Verticillium wilt is a soil-borne fungal disease that results in the yellowing, and eventual browning and death of foliage, particularly in branches closest to the soil. The wilt starts as yellow, V-shaped areas that narrow at the leaf margins. These yellow areas grow over time, turn brown, and then the leaf dies. Often, entire branches are infected.
Damage to Plants:
Despite the sickly appearance of verticillium wilt-infected branches, often the upper part of the plant will continue growing, though growth will be stunted. Tomatoes that are growing on infected branches will often drop before reaching maturity, or they will be sunburned because of the lack of shade that the foliage would have provided. Even on branches that are not showing signs of wilt, the tomatoes will be smaller than normal, and often develop yellow shoulders.

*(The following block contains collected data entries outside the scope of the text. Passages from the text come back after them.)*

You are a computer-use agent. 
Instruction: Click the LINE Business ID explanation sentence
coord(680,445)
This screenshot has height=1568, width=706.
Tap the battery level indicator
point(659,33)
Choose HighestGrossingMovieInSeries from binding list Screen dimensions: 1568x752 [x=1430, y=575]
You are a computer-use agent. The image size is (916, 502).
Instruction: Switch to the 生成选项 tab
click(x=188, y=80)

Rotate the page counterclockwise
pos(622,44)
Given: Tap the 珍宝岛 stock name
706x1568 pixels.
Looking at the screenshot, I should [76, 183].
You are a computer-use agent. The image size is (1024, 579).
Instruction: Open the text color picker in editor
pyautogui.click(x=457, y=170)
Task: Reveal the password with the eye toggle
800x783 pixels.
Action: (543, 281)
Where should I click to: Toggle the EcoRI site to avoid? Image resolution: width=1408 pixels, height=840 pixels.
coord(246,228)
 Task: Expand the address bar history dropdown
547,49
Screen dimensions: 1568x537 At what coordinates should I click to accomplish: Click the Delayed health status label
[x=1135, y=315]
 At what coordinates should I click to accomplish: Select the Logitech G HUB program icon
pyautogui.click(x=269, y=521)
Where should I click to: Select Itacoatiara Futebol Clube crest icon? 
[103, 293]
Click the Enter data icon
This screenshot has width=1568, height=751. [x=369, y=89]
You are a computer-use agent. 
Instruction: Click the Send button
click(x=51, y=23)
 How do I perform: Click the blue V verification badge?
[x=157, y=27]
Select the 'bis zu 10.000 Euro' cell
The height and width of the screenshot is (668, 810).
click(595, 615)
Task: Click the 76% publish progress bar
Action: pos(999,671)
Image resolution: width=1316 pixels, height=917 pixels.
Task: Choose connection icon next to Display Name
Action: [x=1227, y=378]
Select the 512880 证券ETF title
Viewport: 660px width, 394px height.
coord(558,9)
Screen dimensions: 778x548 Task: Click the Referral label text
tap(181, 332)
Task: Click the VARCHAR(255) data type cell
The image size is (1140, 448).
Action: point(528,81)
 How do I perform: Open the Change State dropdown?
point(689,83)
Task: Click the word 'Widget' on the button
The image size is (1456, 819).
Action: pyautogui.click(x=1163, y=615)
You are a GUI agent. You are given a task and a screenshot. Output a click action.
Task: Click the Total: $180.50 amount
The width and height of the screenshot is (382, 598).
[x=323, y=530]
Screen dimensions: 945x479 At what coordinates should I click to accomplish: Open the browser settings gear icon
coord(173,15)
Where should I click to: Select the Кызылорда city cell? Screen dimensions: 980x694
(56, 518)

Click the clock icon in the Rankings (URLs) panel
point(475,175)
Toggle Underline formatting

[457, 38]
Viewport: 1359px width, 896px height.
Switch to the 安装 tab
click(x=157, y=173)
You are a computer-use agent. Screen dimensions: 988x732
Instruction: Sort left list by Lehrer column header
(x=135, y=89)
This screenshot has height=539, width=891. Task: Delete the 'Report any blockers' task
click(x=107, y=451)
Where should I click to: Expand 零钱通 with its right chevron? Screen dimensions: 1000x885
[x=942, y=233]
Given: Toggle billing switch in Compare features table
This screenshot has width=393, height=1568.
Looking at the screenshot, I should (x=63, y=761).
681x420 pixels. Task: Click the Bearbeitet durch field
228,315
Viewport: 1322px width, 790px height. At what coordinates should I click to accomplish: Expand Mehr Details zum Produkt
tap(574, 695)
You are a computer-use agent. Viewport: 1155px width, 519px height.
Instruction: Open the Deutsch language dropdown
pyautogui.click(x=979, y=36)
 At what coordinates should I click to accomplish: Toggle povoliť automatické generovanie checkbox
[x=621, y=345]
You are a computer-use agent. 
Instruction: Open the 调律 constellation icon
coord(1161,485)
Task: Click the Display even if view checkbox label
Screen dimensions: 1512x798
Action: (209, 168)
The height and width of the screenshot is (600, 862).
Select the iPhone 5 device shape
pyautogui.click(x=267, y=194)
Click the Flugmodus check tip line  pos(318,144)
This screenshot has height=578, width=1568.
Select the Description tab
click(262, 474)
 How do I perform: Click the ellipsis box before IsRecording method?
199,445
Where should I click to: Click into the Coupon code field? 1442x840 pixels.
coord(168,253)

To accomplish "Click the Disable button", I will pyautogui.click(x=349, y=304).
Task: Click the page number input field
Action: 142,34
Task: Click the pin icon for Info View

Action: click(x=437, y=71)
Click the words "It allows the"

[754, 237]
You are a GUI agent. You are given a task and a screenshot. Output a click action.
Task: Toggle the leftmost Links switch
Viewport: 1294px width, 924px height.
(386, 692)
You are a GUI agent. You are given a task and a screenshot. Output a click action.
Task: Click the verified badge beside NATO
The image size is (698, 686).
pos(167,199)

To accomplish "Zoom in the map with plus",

Verticillium wilt is the result of a fungus called Verticillium albo-atrum, and is present in most soils in the Northeast U.S., which tend to remain cool for long periods of time. It stays alive for long periods of time by living on the dying underground parts of infected plants. It often attacks, and multiplies, on the roots of common weeds such as ragweed and cocklebur.
Treatment and Prevention:
Once you notice signs of wilt on your plants, there's really nothing you can do to prevent further damage during the current growing season. There are two things to do to ensure crop health in the upcoming gardening season. First, don't plant tomatoes in the same spot for at least three years, but five years is even better. This will allow the fungus in the soil to reduce enough (without tomato roots or other Solanaecae family members to feed on) to make it safe to grow there again. Also, if Verticillium wilt has been a recurring problem in your garden, look for varieties that are wilt resistant. These will be labelled with a "V" somewhere on the plant tag or seed packet, near the variety name.